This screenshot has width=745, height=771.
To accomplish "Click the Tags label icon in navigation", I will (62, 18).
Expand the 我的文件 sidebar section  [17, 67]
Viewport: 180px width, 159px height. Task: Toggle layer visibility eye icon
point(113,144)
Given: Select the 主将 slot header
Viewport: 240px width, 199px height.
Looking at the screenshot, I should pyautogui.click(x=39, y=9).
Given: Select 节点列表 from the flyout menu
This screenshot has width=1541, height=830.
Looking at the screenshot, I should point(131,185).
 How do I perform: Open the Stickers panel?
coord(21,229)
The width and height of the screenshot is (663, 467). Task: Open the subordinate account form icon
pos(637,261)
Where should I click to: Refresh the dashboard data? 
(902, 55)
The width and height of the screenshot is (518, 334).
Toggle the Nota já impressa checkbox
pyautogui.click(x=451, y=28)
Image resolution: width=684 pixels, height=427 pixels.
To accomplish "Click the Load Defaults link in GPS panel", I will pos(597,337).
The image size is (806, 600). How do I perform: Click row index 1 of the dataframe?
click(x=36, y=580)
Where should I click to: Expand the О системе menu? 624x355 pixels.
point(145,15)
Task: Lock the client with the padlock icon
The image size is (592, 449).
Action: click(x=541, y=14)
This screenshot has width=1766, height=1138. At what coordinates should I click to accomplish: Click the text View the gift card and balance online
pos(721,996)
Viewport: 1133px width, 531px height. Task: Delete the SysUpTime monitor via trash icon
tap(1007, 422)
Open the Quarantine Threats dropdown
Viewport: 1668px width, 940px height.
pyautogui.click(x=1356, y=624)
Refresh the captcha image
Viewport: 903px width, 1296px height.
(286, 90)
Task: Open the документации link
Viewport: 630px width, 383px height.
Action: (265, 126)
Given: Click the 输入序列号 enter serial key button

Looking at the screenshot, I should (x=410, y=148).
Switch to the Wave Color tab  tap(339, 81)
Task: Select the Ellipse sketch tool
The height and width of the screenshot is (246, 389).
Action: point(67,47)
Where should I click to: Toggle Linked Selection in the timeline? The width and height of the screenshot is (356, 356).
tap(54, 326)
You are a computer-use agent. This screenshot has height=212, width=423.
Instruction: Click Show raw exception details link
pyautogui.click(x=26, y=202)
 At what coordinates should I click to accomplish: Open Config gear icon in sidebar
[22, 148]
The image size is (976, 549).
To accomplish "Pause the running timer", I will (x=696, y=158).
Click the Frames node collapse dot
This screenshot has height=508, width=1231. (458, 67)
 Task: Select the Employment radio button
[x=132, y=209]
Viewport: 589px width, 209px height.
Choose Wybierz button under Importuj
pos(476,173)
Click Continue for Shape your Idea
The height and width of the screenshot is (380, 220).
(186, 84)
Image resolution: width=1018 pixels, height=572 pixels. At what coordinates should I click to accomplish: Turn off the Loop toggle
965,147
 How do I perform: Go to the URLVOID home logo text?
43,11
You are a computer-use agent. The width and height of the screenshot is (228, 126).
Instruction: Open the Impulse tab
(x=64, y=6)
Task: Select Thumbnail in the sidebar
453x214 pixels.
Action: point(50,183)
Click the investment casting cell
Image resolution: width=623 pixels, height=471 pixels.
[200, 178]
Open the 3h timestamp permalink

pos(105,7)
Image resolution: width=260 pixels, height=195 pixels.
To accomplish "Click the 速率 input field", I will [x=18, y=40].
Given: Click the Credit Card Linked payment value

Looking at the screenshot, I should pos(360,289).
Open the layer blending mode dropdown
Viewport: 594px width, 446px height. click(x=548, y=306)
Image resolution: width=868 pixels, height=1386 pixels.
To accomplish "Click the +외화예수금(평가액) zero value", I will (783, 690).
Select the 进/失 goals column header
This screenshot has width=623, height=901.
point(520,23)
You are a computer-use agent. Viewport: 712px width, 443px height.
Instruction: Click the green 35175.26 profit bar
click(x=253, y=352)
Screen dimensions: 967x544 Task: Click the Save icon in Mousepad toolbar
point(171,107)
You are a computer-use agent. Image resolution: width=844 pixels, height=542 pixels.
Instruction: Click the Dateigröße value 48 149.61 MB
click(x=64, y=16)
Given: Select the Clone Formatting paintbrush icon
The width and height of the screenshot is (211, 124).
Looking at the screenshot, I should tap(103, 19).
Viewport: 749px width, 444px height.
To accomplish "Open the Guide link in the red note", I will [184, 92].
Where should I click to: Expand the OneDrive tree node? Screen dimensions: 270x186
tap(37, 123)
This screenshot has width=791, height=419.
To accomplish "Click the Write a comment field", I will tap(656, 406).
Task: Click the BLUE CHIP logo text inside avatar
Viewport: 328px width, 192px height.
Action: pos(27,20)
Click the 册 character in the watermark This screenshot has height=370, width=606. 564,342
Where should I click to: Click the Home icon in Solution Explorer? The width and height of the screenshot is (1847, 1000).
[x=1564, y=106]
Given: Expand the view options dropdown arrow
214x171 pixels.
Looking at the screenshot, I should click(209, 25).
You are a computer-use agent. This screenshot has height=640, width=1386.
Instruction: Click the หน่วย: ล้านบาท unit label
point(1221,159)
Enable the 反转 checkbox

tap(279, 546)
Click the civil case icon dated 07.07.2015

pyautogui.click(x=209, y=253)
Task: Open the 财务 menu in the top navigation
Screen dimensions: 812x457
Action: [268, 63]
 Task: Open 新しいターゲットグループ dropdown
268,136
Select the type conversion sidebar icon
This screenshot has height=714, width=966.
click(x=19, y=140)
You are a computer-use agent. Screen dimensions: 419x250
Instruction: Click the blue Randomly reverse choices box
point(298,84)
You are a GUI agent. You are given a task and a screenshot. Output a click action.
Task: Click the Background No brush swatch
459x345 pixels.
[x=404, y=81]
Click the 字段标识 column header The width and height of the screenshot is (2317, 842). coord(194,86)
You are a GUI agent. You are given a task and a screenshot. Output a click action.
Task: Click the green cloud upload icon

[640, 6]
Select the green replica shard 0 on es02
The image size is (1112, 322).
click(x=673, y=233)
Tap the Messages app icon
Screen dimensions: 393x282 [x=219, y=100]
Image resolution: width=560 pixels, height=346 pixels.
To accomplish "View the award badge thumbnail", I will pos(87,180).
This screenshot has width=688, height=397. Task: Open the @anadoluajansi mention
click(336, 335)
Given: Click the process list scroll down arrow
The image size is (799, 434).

> **INSTRUCTIONS FOR THE TASK**
Using the data above, repeat exactly the lines that begin at the line with "Viewport: 1668px width, 940px height." and end at the line with "Click Continue for Shape your Idea", both ends included.

> **EXERCISE OUTPUT**
Viewport: 1668px width, 940px height.
pyautogui.click(x=1356, y=624)
Refresh the captcha image
Viewport: 903px width, 1296px height.
(286, 90)
Task: Open the документации link
Viewport: 630px width, 383px height.
Action: (265, 126)
Given: Click the 输入序列号 enter serial key button

Looking at the screenshot, I should (x=410, y=148).
Switch to the Wave Color tab  tap(339, 81)
Task: Select the Ellipse sketch tool
The height and width of the screenshot is (246, 389).
Action: point(67,47)
Where should I click to: Toggle Linked Selection in the timeline? The width and height of the screenshot is (356, 356).
tap(54, 326)
You are a computer-use agent. This screenshot has height=212, width=423.
Instruction: Click Show raw exception details link
pyautogui.click(x=26, y=202)
 At what coordinates should I click to accomplish: Open Config gear icon in sidebar
[22, 148]
The image size is (976, 549).
To accomplish "Pause the running timer", I will (x=696, y=158).
Click the Frames node collapse dot
This screenshot has height=508, width=1231. (458, 67)
 Task: Select the Employment radio button
[x=132, y=209]
Viewport: 589px width, 209px height.
Choose Wybierz button under Importuj
pos(476,173)
Click Continue for Shape your Idea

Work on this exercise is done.